Using with Other LLMs and MCP Clients

This MCP server can be used with any LLM or MCP client that supports the Model Context Protocol. The server listens for MCP protocol messages on stdin/stdout, making it compatible with various LLMs and clients. It is designed to work best with LLMs that can interpret and execute MCP commands correctly (e.g., Claude Desktop).

Documentation for other LLMs and MCP clients with Open Web UI: https://docs.openwebui.com/openapi-servers/mcp/

It uses an OpenAPI proxy to expose the MCP server as an OpenAPI server, allowing you to interact with it using standard HTTP requests.

Example of usage with OpenAPI Proxy

Tip

Install mcpo via pip install mcpo or via uv.

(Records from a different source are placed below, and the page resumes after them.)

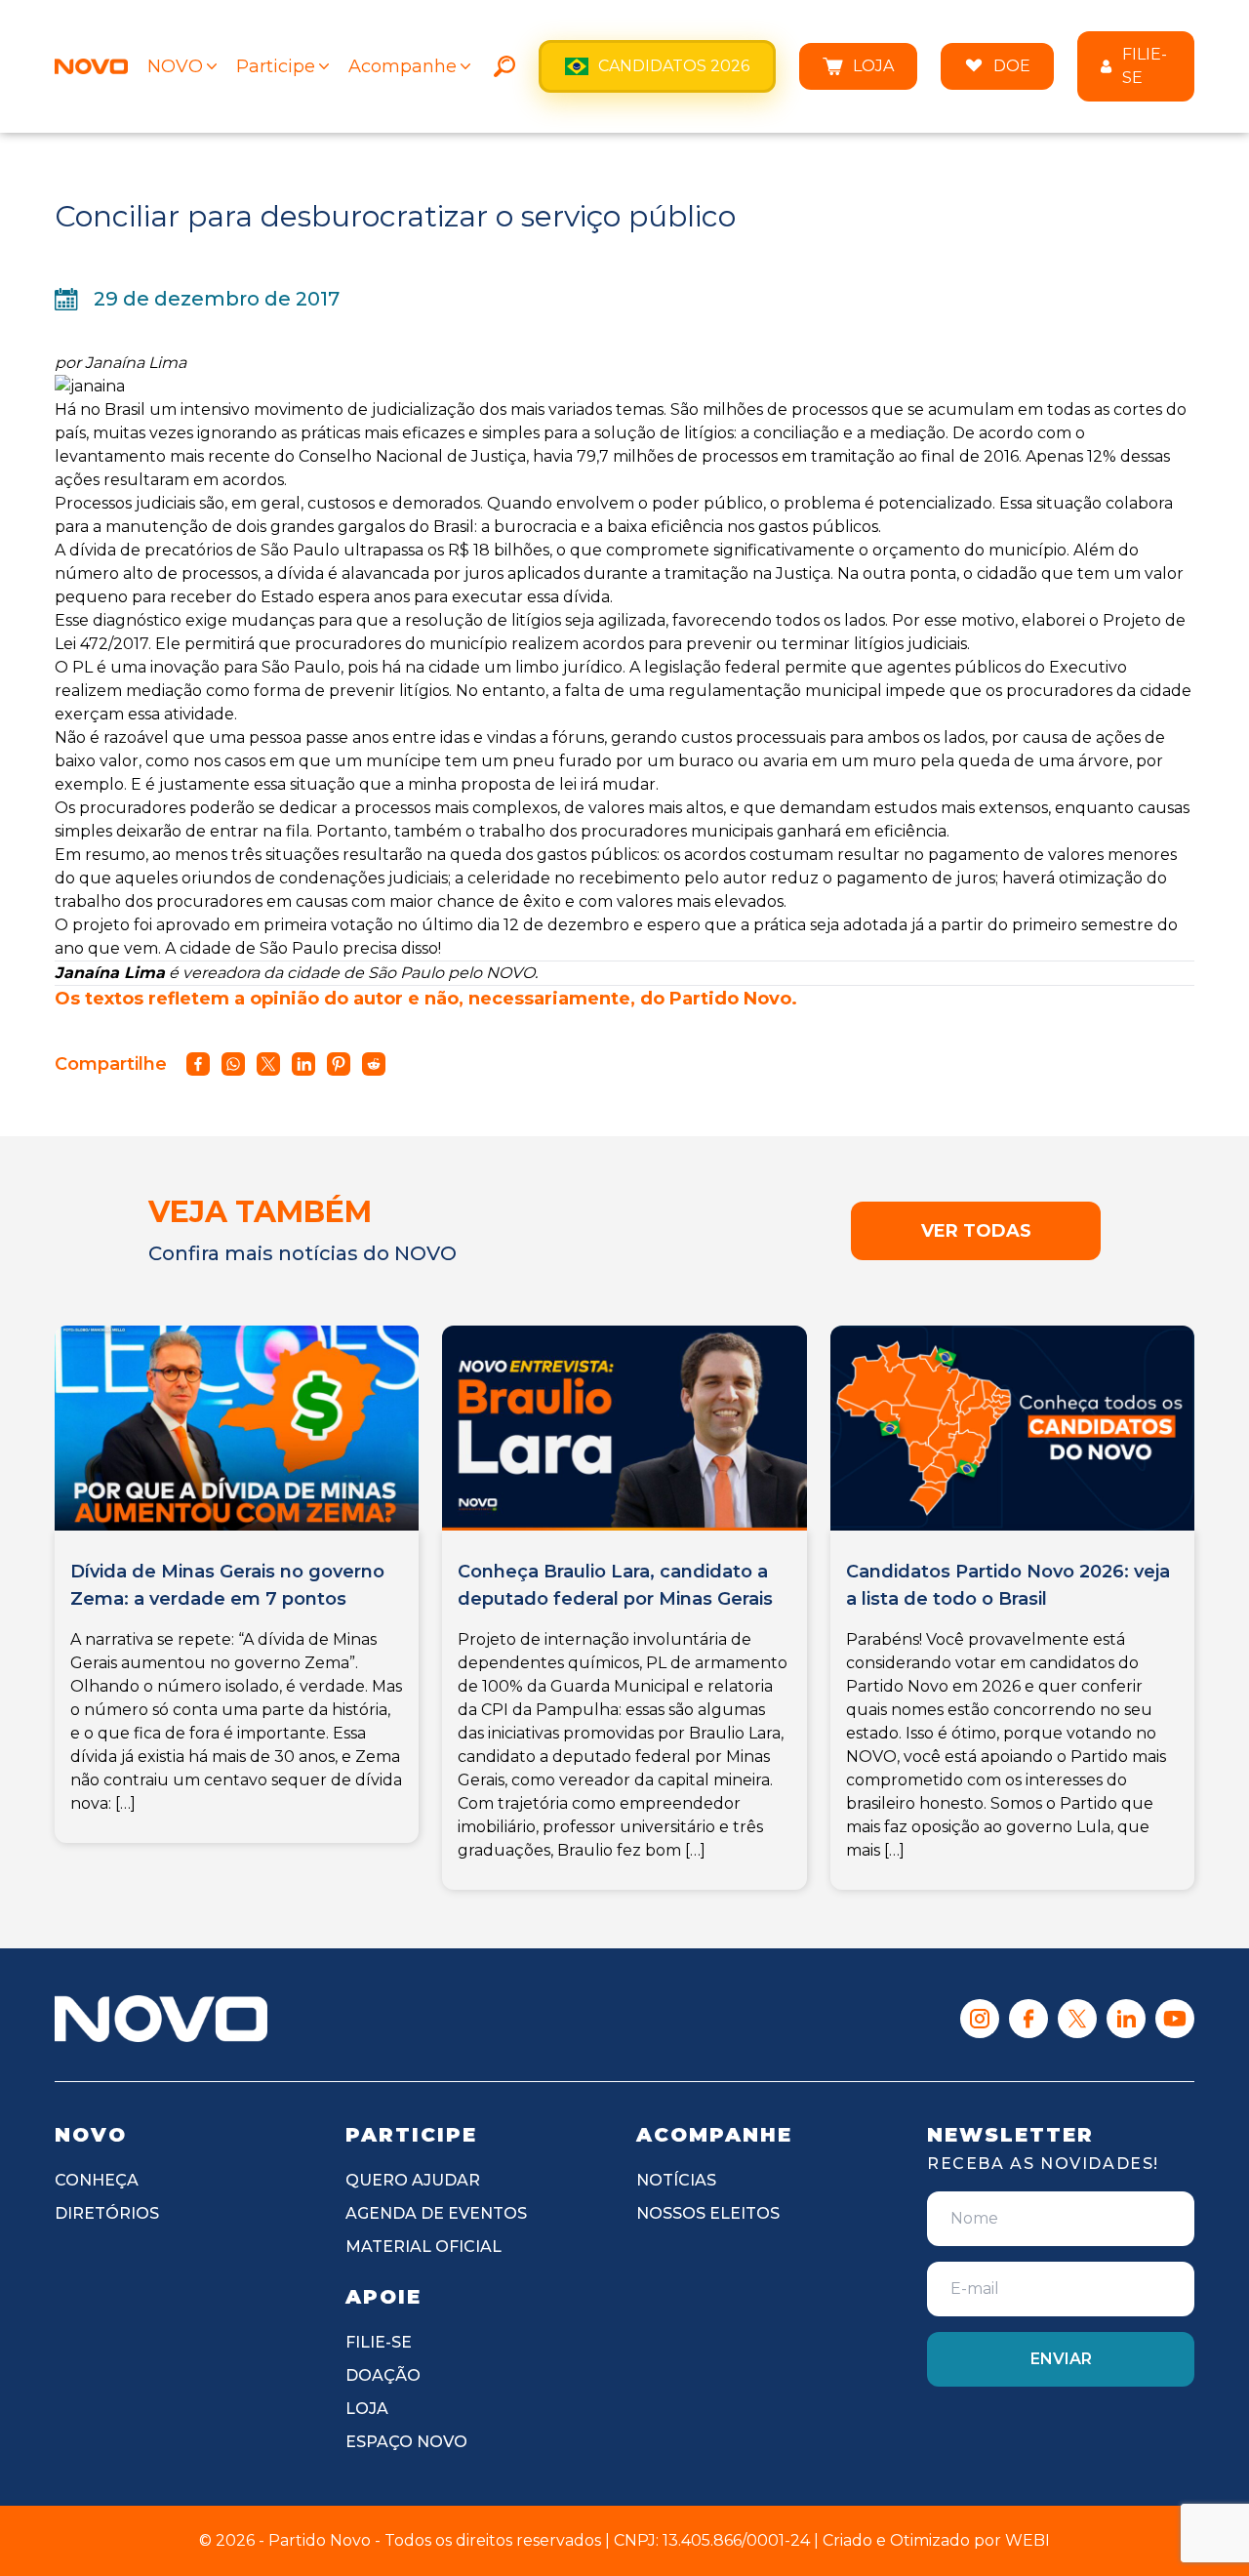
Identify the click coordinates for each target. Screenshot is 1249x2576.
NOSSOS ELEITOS (708, 2213)
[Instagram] (979, 2018)
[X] (1077, 2018)
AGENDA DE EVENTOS (436, 2213)
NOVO (175, 66)
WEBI (1027, 2540)
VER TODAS (976, 1231)
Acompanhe (402, 66)
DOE (1011, 66)
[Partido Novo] (161, 2018)
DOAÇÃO (383, 2375)
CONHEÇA (97, 2180)
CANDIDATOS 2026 (673, 66)
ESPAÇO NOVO (406, 2442)
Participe (275, 66)
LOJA (873, 66)
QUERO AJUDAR (412, 2180)
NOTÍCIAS (676, 2180)
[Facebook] (1028, 2018)
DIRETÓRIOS (107, 2213)
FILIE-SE (1144, 66)
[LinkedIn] (1126, 2018)
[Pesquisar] (504, 66)
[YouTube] (1174, 2018)
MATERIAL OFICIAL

  1. Create a config.json file in the mcp folder:
    {
      "mcpServers": {
         "cyberbro": {
            "command": "uv",
            "args": [
              "run",
              "./mcp-cyberbro-server.py"
            ],
            "env": {
              "CYBERBRO_URL": "https://cyberbro.lab.local",
              "API_PREFIX": "api"
            }
         }
      }
    }
    
  2. Run the MCP server:
    uvx mcpo --config config.json --port 8000
    
  3. The server will start and listen for requests on port 8000. Access OpenAPI docs at http://localhost:8000/docs.

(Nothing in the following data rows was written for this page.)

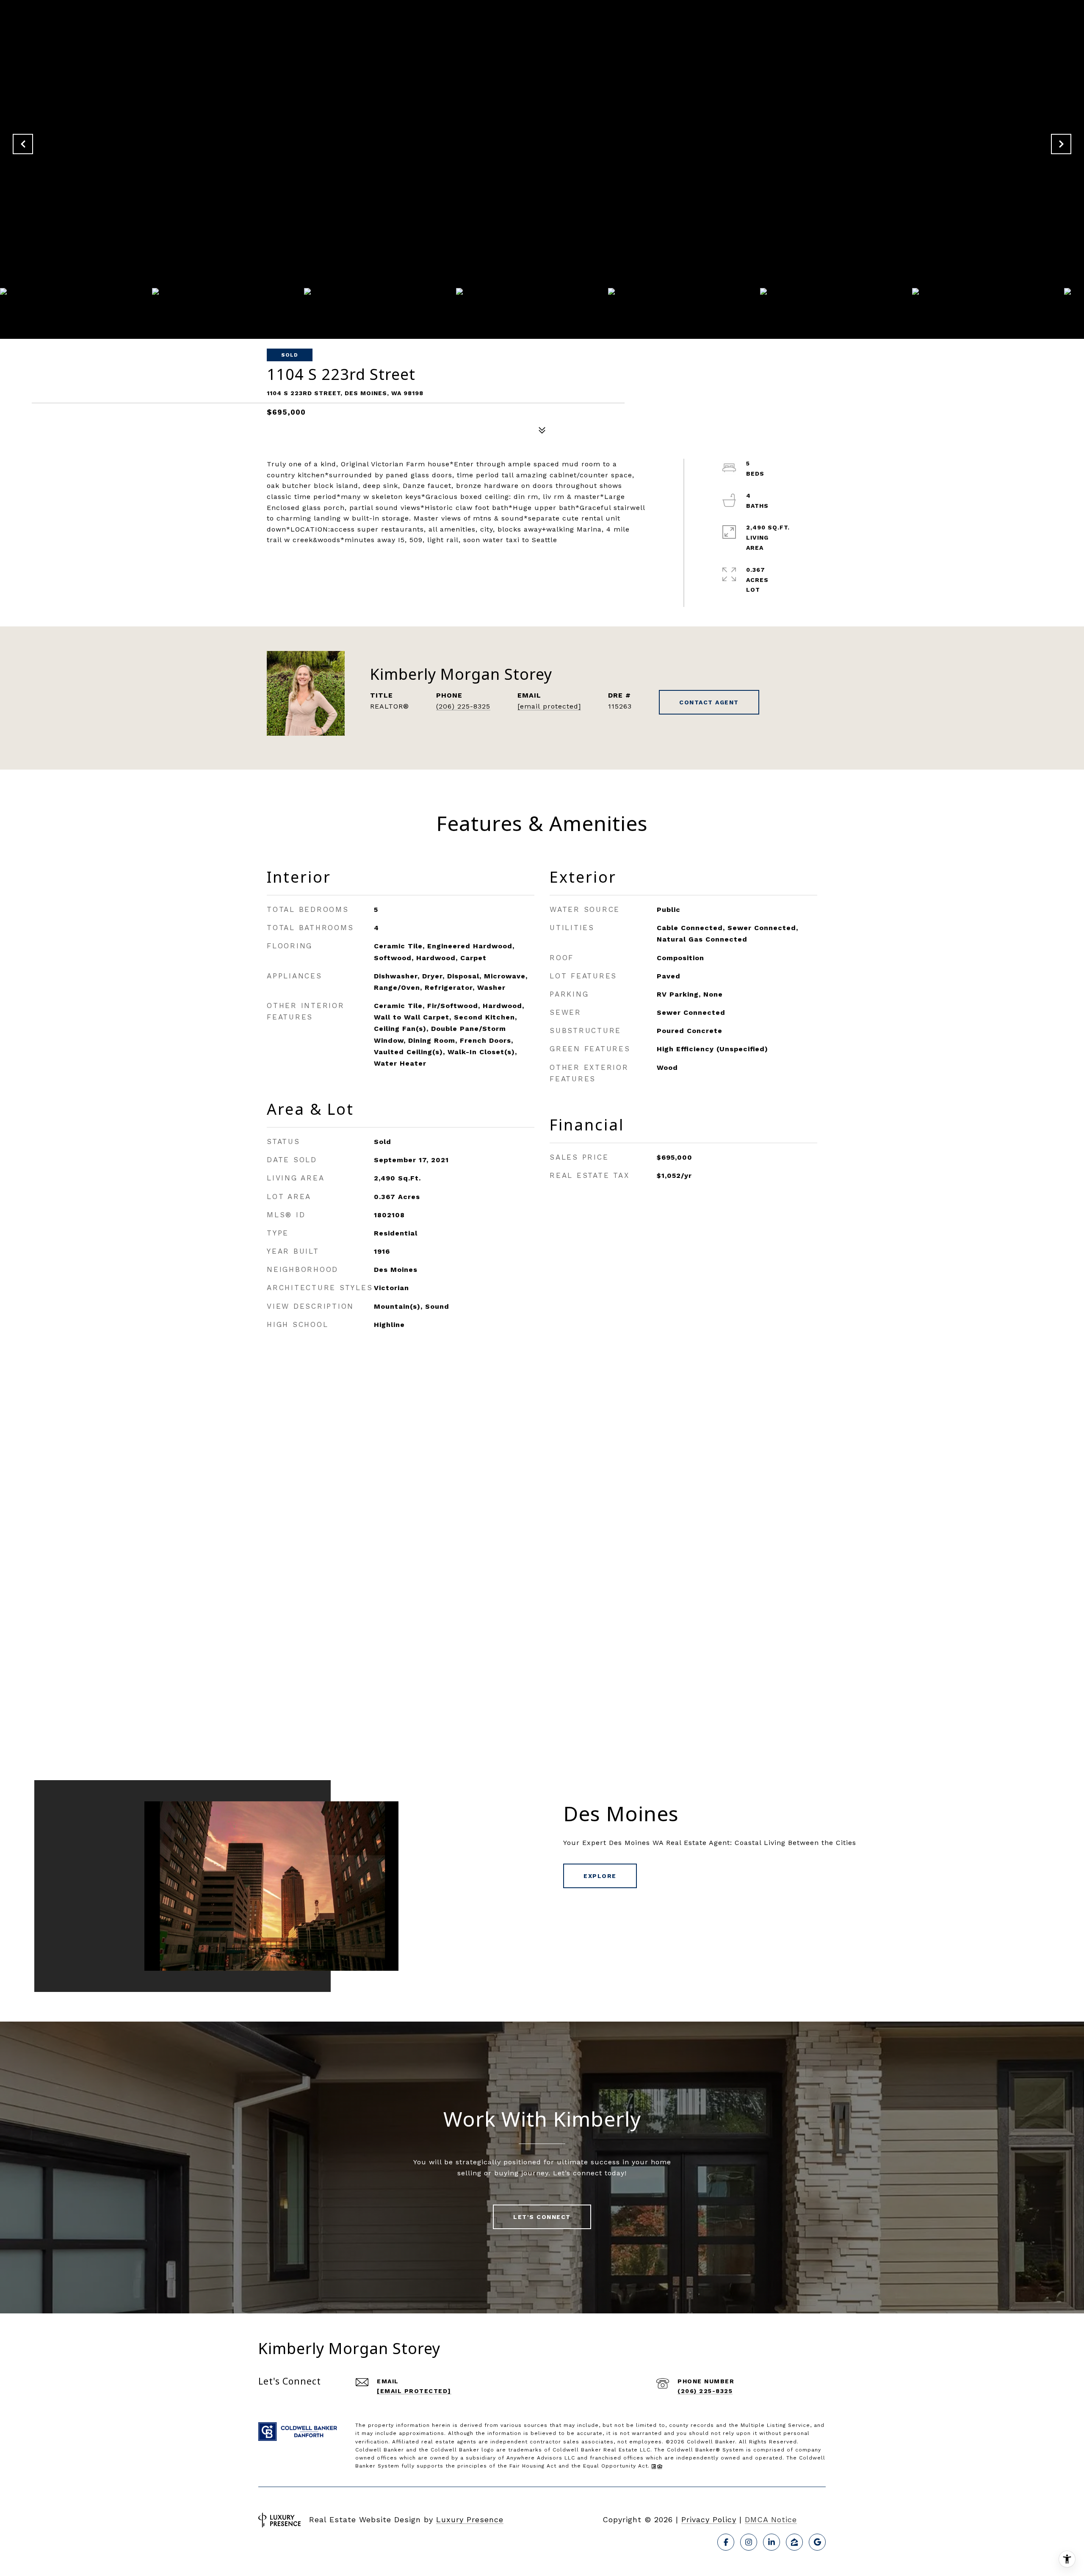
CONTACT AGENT (709, 702)
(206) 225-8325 (463, 706)
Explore (600, 1875)
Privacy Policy (708, 2519)
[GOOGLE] (817, 2542)
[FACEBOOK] (725, 2542)
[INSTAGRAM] (748, 2542)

You can configure your MCP client to connect to the server at http://localhost:8000/cyberbro. The OpenAPI specification will be available at http://localhost:8000/cyberbro/openapi.json.

Example with Open Web UI

Warning

Use Native function calling and a MCP compatible model (e.g. OpenAI: gpt-4o).

image

See: https://docs.openwebui.com/openapi-servers/open-webui#optional-step-4-use-native-function-calling-react-style-tool-use-

Available Tools

The MCP server provides the following tools:

Tool Name Description Arguments
analyze_observable Extracts and analyzes IoCs from input text using selected engines. Returns analysis ID. text (string), engines (list, optional)
is_analysis_complete Checks if the analysis for a given ID is finished. Returns status. analysis_id (string)
get_analysis_results Retrieves the results of a completed analysis by ID. analysis_id (string)
get_engines Lists available analysis engines supported by Cyberbro. (none)
get_web_url Returns the web URL for the Cyberbro instance. analysis_id (string)

Example Queries

Here are some example queries you can run using the MCP server with an LLM like Claude:

Getting Indicator Details

Cyberbro: Check indicators for target.com
Can you check this IP reputation with Cyberbro? 192.168.1.1
Use github, google and virustotal engines.
I want to analyze the domain example.com. What can Cyberbro tell me about it?
Use max 3 engines.
Analyze these observables with Cyberbro: suspicious-domain.com, 8.8.8.8, and 44d88612fea8a8f36de82e1278abb02f.  
Use all available engines.

Observable Analysis

I found this (hash|domain|url|ip|extension)  
Can you submit it for analysis to Cyberbro and analyze the results?

These example queries show how Cyberbro leverages LLMs to interpret your intent and automatically select the right MCP tools, allowing you to interact with Cyberbro easily—without needing to make the analysis yourself.

OSINT investigation

Create an OSINT report for the domain example.com using Cyberbro.
Use all available engines and pivot on the results for more information.
Use a maximum of 10 analysis requests.

Resources

Licensed under MIT. See the repo for details.